人助け契約婚の結末 ~守るからここにいろ。副社長の優しくて幸せな命令~
***
ありえない。
おかゆを完食した和未は、どきどきしていた。
テーブルで食事をすることが許されるなんて。
しかも、レトルトとはいえ晴仁がわざわざ用意してくれたものだ。
こんな幸せはいつ以来だろう。
「まさかと思うが、ちゃんとベッドで寝ているか?」
晴仁に聞かれて、言葉につまった。それがまずかった。
「床にでも寝てるのか?」
和未はうつむいた。違います、とは言えなかった。
「確認するから、寝ろ」
一瞬、なにを言われたのかわからなかった。
「君が寝るのを確認してから寝る」
「どういう……」
「さっさと部屋に行け」
低い声で言われて、和未は震えあがった。
「おかゆの器……」
「俺が洗っておく。
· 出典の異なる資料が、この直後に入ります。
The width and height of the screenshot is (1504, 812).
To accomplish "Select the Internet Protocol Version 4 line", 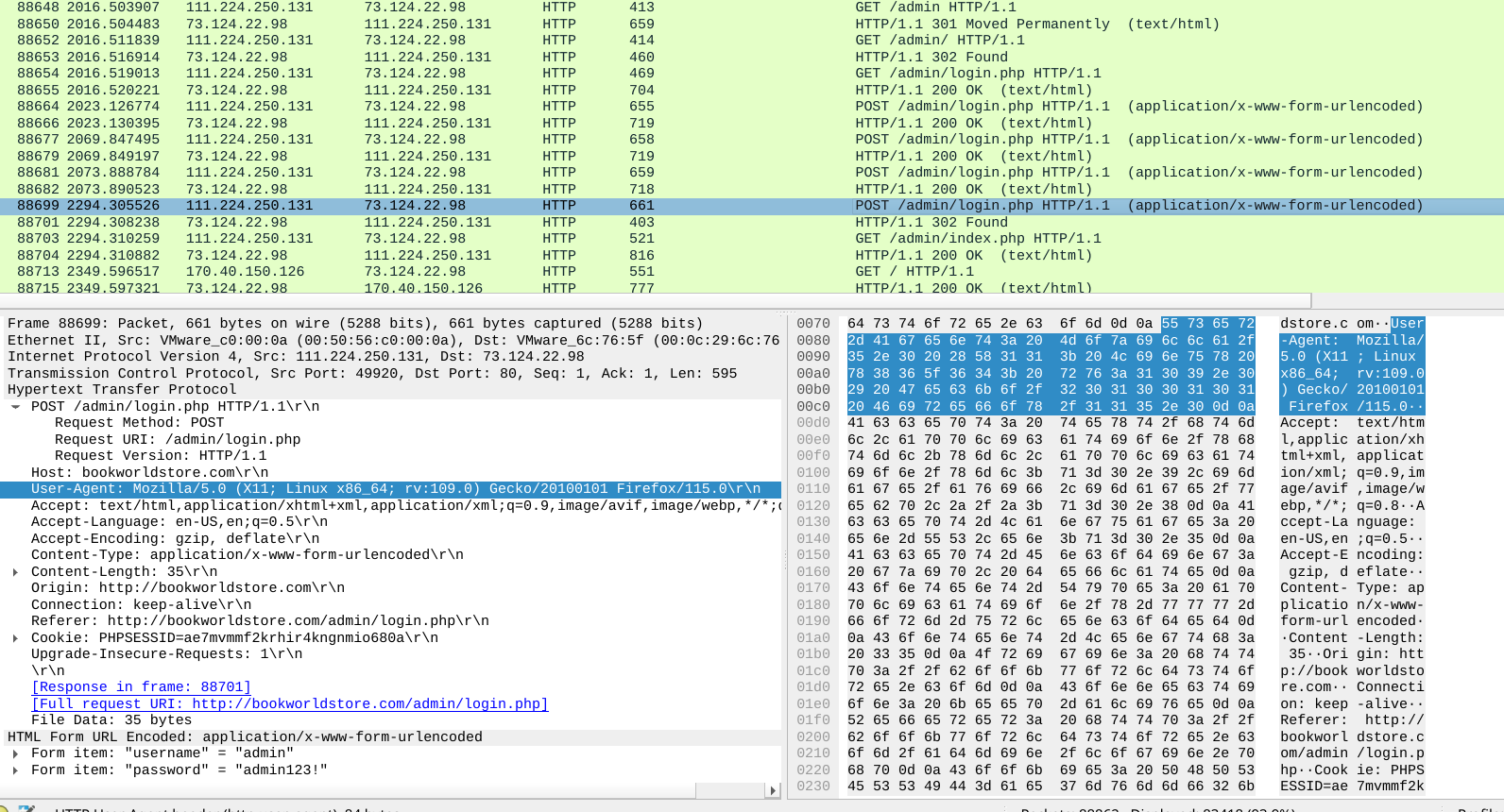I will tap(296, 357).
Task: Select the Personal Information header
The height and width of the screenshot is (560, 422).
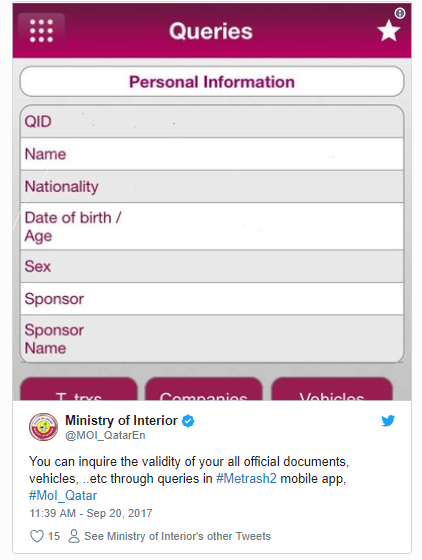Action: 212,82
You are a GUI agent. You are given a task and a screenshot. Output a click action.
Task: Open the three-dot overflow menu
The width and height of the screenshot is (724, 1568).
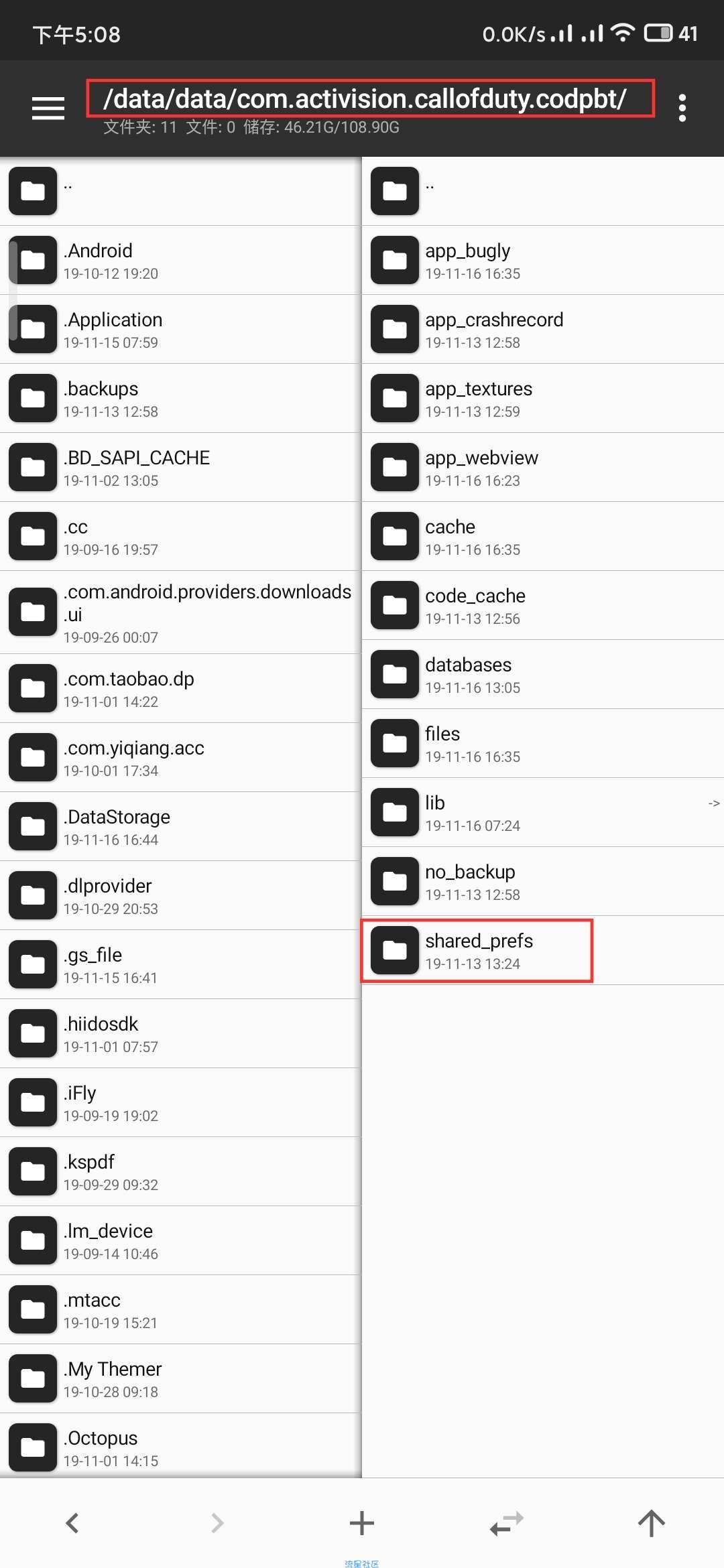[682, 108]
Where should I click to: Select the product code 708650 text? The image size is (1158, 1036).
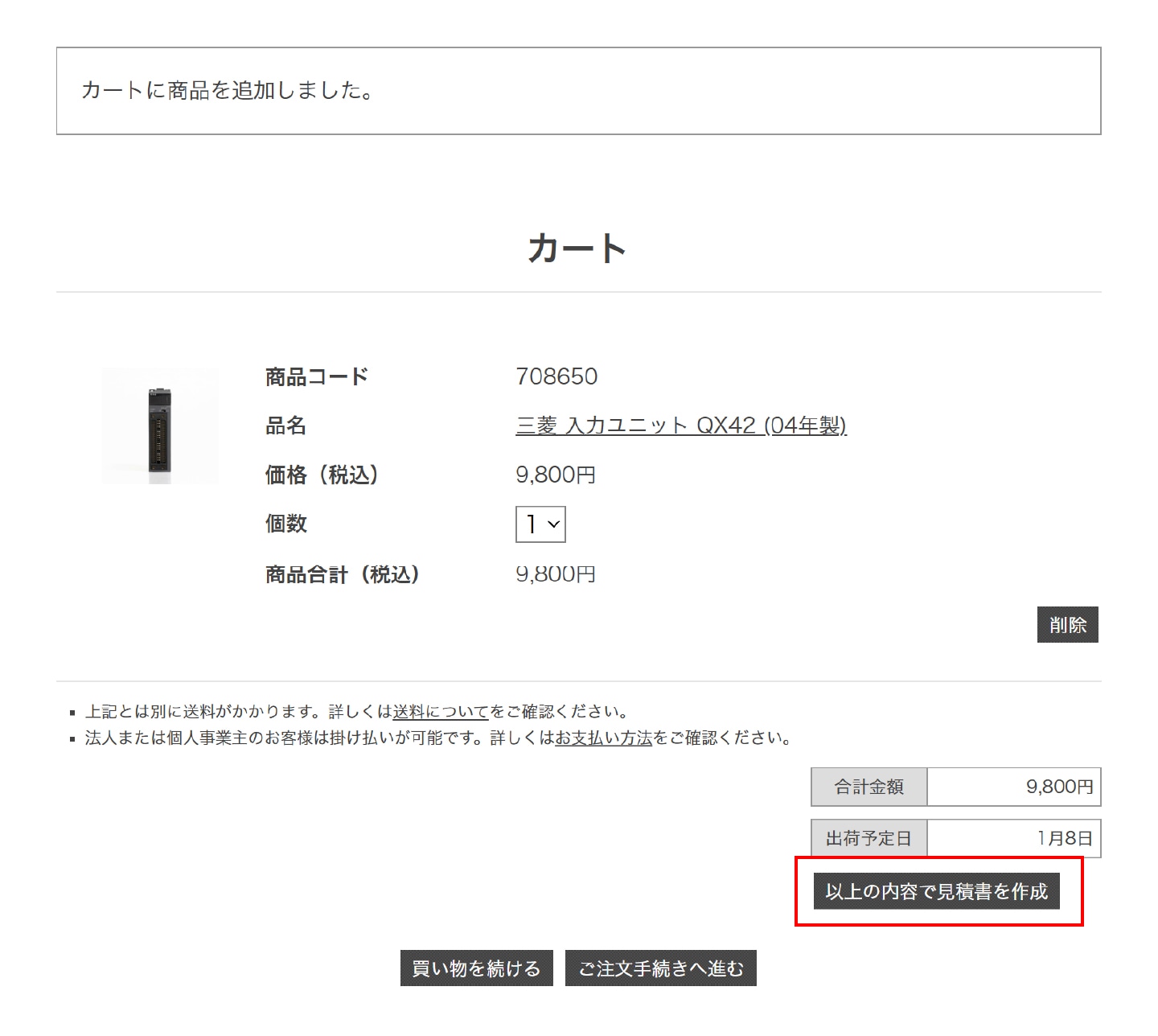coord(556,376)
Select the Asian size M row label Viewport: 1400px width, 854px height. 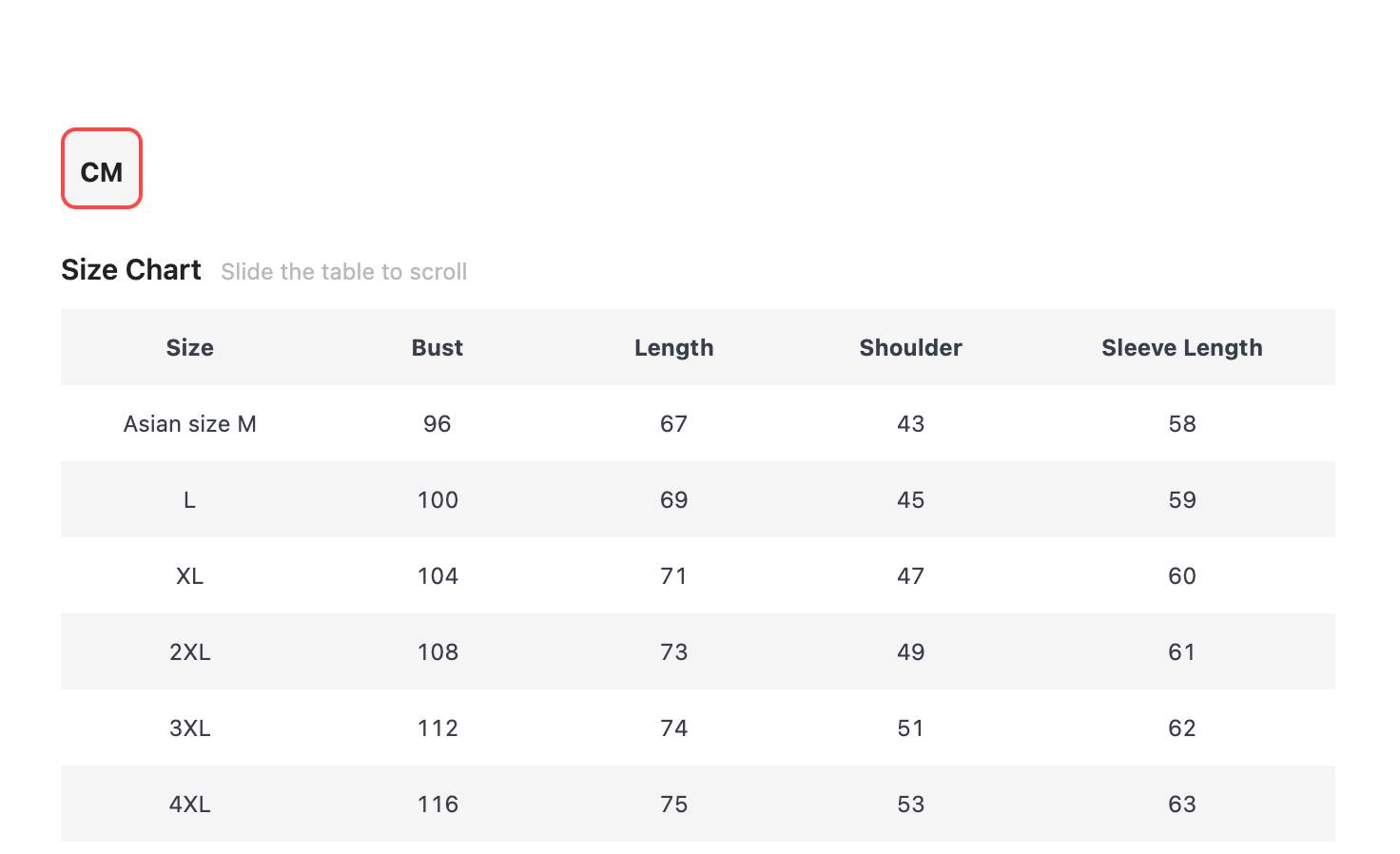tap(189, 424)
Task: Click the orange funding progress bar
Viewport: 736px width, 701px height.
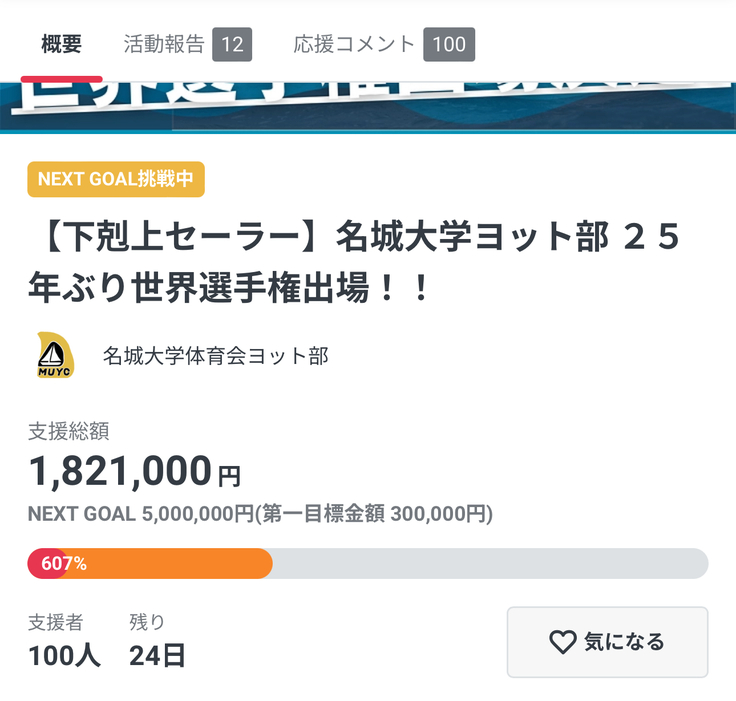Action: pyautogui.click(x=180, y=563)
病人は寝ろ」
部屋に連れられて、ベッドに横にさせられる。
布団をかぶると、彼はベッドの横に座った。
男性のそばで横になるなんて初めてで、和未の心臓は早鐘を打った。
「開封してもいないのか」
隅に積み上げられた宅配の箱を見て、晴仁が言う。
「私なんかに、恐れ多いです」
和未は小さくなった。
「ここまでひどいとは思わなかった」
届いたつぶやきに、和未はがばっと起き上がり、手を突いて頭を下げた。
「申し訳ございません!」
和未は震えた。
気分を害してしまった。このあとは怒鳴られるだろうか、殴られるだろうか。
だが、晴仁はどちらもしなかった。
「怒ったわけじゃない」
あきれるような声だった。
ごそごそと、晴仁がポケットからなにかを取り出した。